LISTED ENTRIES:

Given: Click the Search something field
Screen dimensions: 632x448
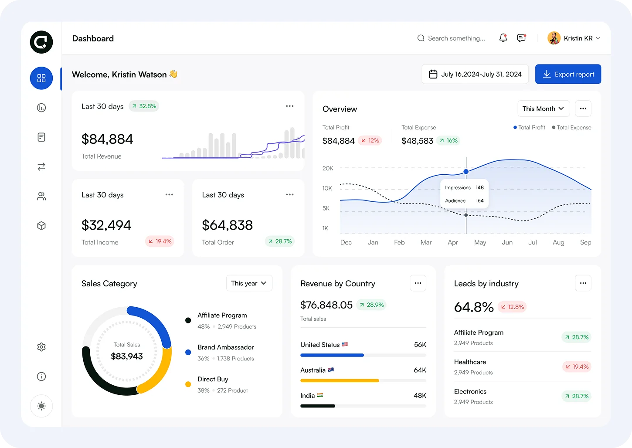Looking at the screenshot, I should click(x=455, y=38).
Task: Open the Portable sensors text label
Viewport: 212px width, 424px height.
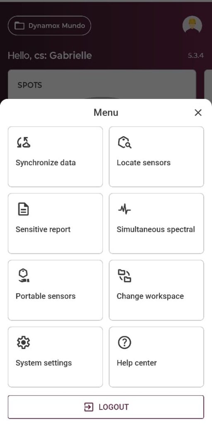Action: [x=46, y=296]
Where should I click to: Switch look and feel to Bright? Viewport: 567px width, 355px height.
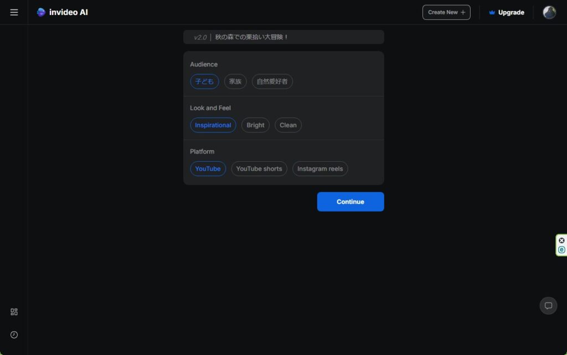coord(255,125)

YOUR INSTRUCTIONS:
Your task is to write out, exactly and without pictures, only the lines from the one holding "Screen dimensions: 632x448" to the last line of the data.

SOLUTION TO THE EXERCISE:
Screen dimensions: 632x448
Looking at the screenshot, I should click(x=455, y=38).
Task: Open the Portable sensors text label
Viewport: 212px width, 424px height.
Action: [x=46, y=296]
Where should I click to: Switch look and feel to Bright? Viewport: 567px width, 355px height.
coord(255,125)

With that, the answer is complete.